» Directions: Nothing is needed except the lines below that run from the one with "Click the required badge beside 鑑定用電話番号" through the one with "Where should I", repeated exactly.

» Provided information:

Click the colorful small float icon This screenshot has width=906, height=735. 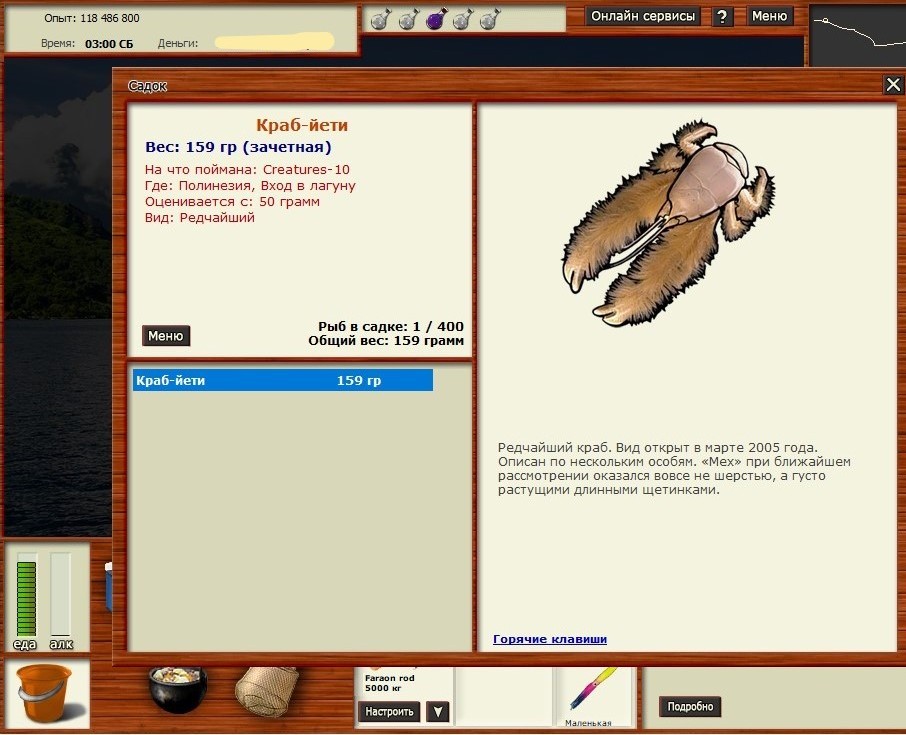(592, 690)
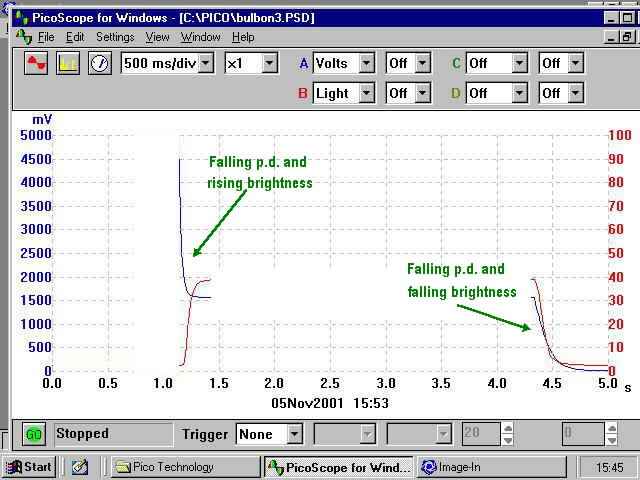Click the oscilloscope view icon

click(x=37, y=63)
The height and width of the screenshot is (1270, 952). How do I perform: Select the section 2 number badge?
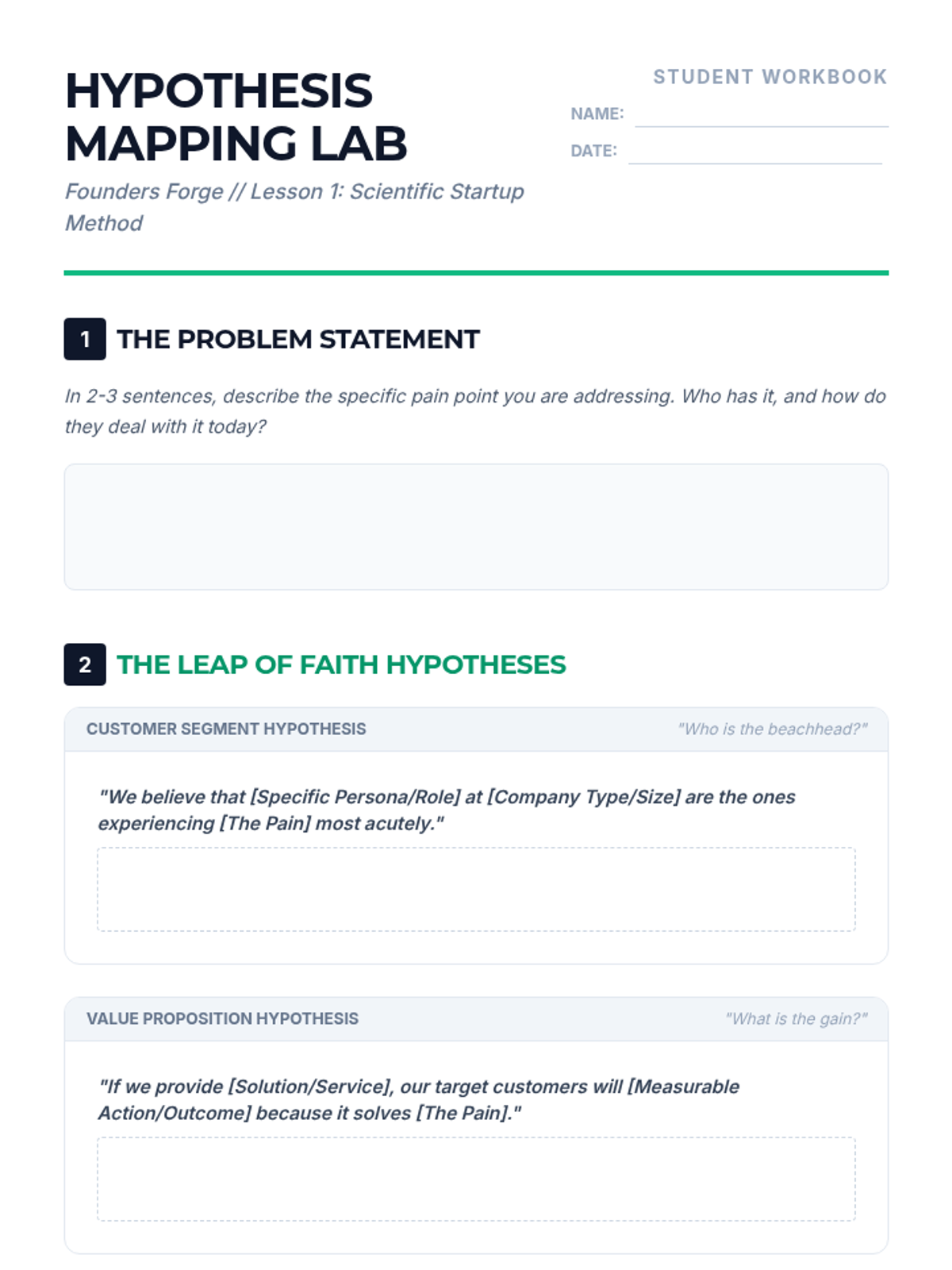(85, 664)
---
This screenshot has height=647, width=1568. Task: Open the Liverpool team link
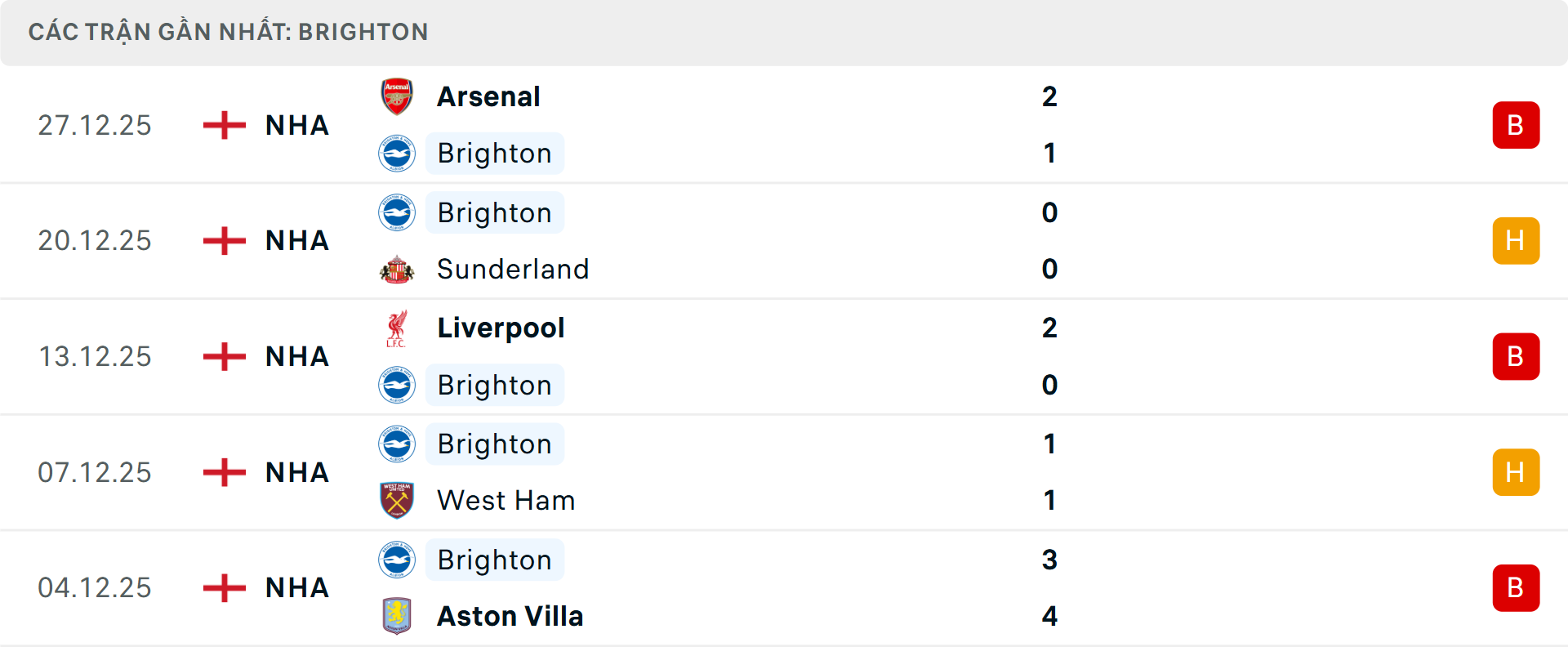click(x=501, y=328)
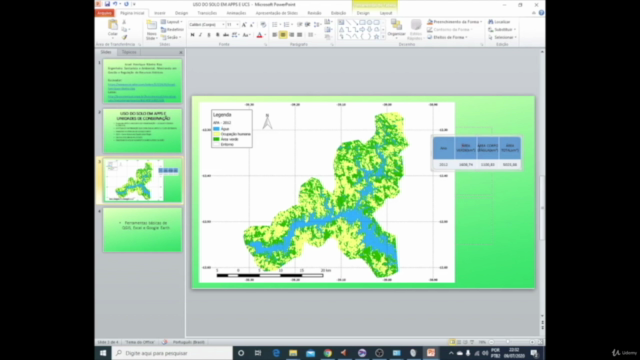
--
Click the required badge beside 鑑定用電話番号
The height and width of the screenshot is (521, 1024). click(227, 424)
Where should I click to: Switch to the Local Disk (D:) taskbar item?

» Answer box:
Click the required badge beside 鑑定用電話番号
The height and width of the screenshot is (521, 1024). click(227, 424)
Where should I click to: Switch to the Local Disk (D:) taskbar item?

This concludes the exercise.